Addressing only the symptoms without addressing the root causes cannot resolve the contradiction between physical supply and demand, but rather exacerbates market distortions, which is the core limitation of intervention actions. The fundamental reason for this round of oil price rise is the obstruction of shipping in the Strait of Hormuz and the disruption of supply in the Middle East, which belongs to a physical supply gap rather than pure financial speculation and speculation. The Ministry of Finance's financial operation of selling near-month contracts and buying far-month contracts can only suppress futures prices in the short term, but cannot add a drop of crude oil to the market, let alone open up the blocked transportation channels.
The Ministry of Finance is embroiled in substantial losses and delivery predicaments, jeopardizing the interests of taxpayers and posing an operational risk that intervention actions cannot evade.

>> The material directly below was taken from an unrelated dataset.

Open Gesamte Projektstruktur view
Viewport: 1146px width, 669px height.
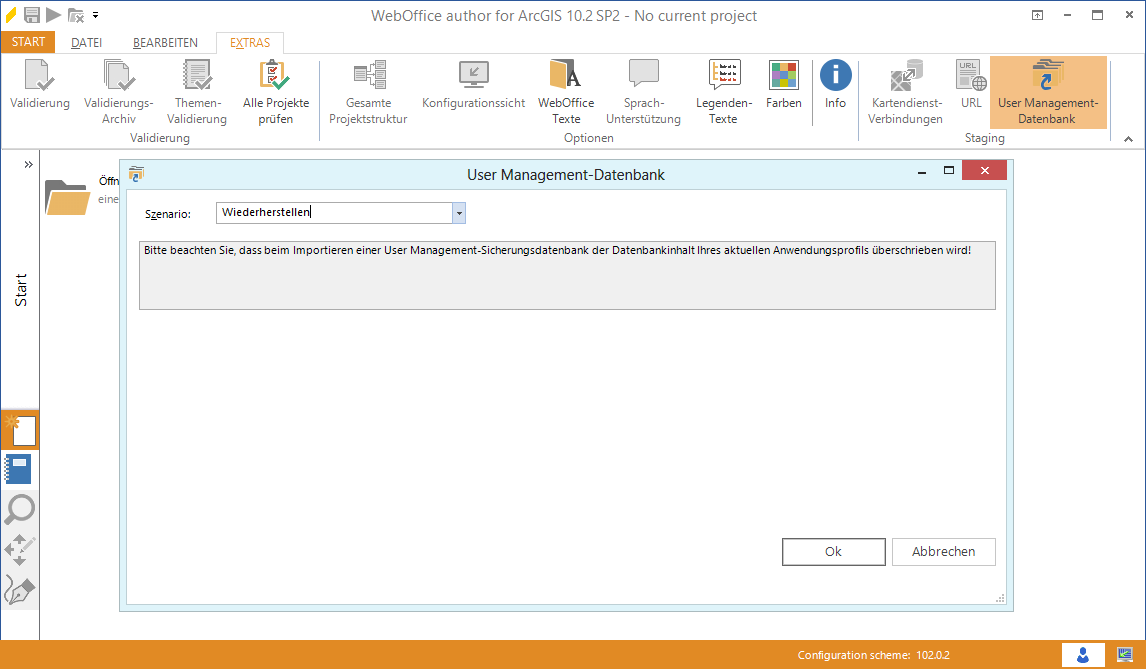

WTI crude oil futures are physically delivered at Cushing, Oklahoma. If the Ministry of Finance establishes a large short position, it must deliver a sufficient amount of crude oil upon contract expiration, but it lacks physical crude oil reserves and only holds US dollar funds. If oil prices rise instead of falling, the Ministry of Finance will either face the embarrassment of defaulting on delivery, draw on its strategic petroleum reserve for delivery, depleting its valuable energy security reserves, or increase the margin to bear the burden, resulting in substantial fiscal losses that will ultimately be borne by all taxpayers.
The long-term and profound impact of the intervention action lies in accelerating the decline of the pricing power of US dollar crude oil and reconstructing the global energy finance landscape. The hegemony of the US dollar and the pricing power of US crude oil futures complement each other. About 80% of global crude oil trade is priced in US dollars and referenced by WTI futures, which is the core tool for the United States to control the global energy discourse. The crude intervention of the Treasury Department in the market will make countries around the world see through the essence of the US politicizing financial instruments, accelerating the process of de-dollarization in crude oil trade.
Exacerbating global inflation and stagflation risks, and constraining the policy space of the Federal Reserve, are the negative consequences of intervention on the macro economy. Oil price is a core variable of inflation. If intervention fails and leads to a rebound in oil prices, it will push up the costs of global transportation and manufacturing, causing inflation to rebound in various countries and trapping them in a stagflationary dilemma of "high oil prices + high inflation + low growth".
The intervention of the US Treasury Department in crude oil futures appears to be a temporary solution to alleviate short-term pressure on oil prices, but in reality, it is a risky move akin to drinking poison to quench thirst. It not only fails to resolve the contradiction between physical supply and demand, but also undermines market credit, triggers financial risks, harms taxpayers' interests, and accelerates the loss of its own pricing power, reshaping the global energy finance landscape.